Dosenku baru saja
keluar dari ruang studioku. Wajahnya kecewa melihat jumlah kursi yang kosong
lebih banyak dari biasanya. Maaf bu, kami baru saja ngeprint. Begitulah tutur
kami. Tapi ibu hanya ingin melihat progress, begitulah ujarnya.
Bu, menyesal, sungguh
menyesal, inginnya lebih baik. Aku punya alasan. Waktu yang lalu kuhabiskan
berbaring dan berpejam mata. Hanya karena 2 hari ini mata, telinga, tenggorokan
mengalami radang. Aktivitas apapun terganggu karenanya. Menyesal bu sungguh
menyesal kenapa sakit harus datang.
Sore ini kubuka
laptop selepas Ibu tadi keluar. Hendak refreshing sebentar membuka facebook.
Melihat update-an terbaru siapa tau ada hal yang sangat menarik dan lucu. Tapi
kalimat ini yang pertama kali kubaca :
Maka nikmat Tuhan
mu yang manakah yang engkau dustakan?
Yah, salah satu
teman mayaku mensharing postingan tentang perjuangan pedagang tuna daksa.

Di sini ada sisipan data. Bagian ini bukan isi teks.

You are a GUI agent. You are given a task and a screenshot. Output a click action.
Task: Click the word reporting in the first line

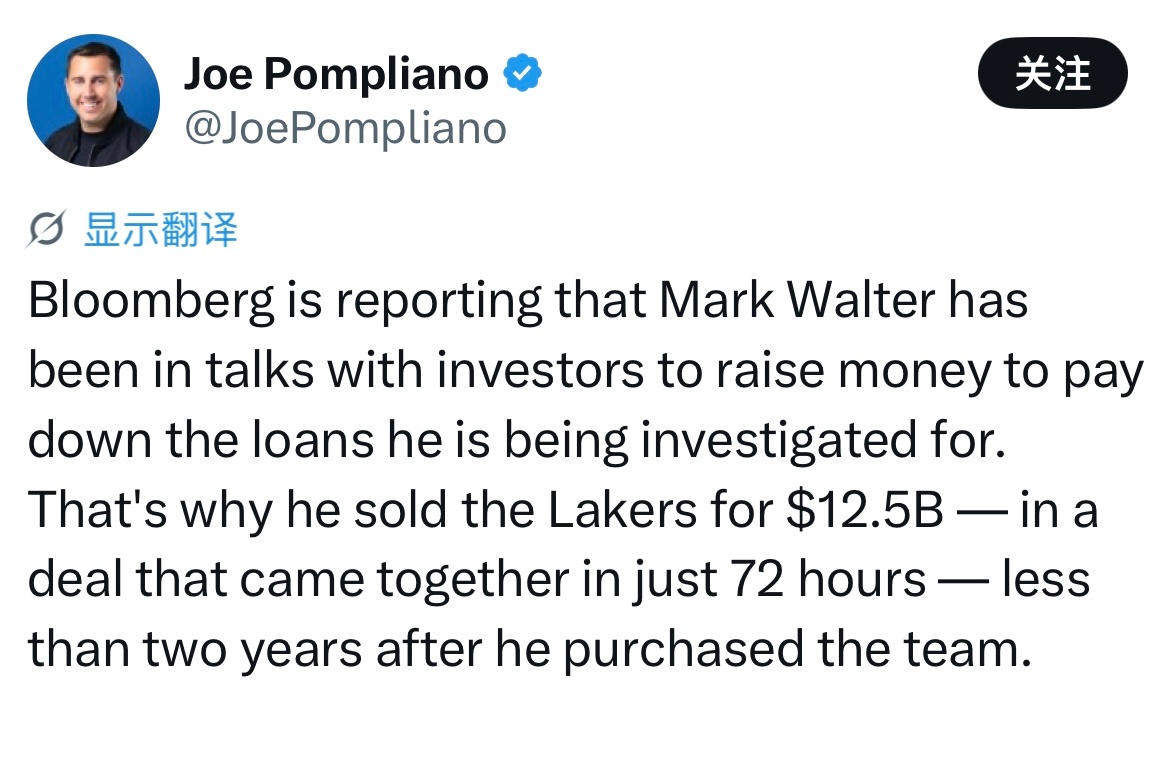tap(438, 301)
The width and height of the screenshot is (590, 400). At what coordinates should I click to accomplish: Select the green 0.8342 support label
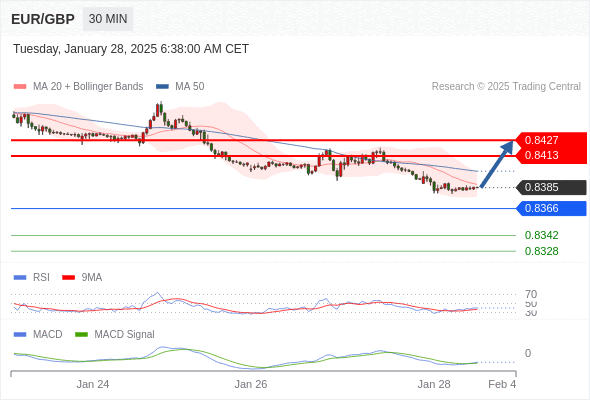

Ketika beliau di usia produktifnya tak behenti berjuang walau dalam
keterbatasan. Kacang 1000, Pulsa elektrik, Pulsa listrik. Slogan dalam kertas
yang entah berapa usianya hingga terlihat lusuh. Berbekal tulisan ini beliau
berkeliling dengan kursi rodanya sepanjang jalan.
Maka nikmat Tuhan
mu yang manakah yang engkau dustakan?
Kalimat ini sangat
menyentuh hatiku dan terus terngiang. Kejadian studio sore ini tak ada
bandingannya dengan kejadian sang tuna daksa. Sakitku tak ada bandingannya
dengan derita sang tuna daksa. Nikmat karunia yang kurasakan sangat cukup dan
lebih. Hanya sakit sedikit nikmat yang berkurang, tidak seberapa, hanya 2 hari
saja. Bukan separuh atau seumur hidupku.
Memutar kembali
ingatan terdahulu. Sering kali aku melihat orang-orang yang mungkin kurang
beruntung. Seketika rasa kurang atas nikmat Tuhan pun sirna saat itu.
"Hamba serba kekurangan, hamba ingin seperti itu, hamba ingin seperti ini,
hamba ingin lebih." Terlalu banyak rasa ketidakcukupan pada diri kita.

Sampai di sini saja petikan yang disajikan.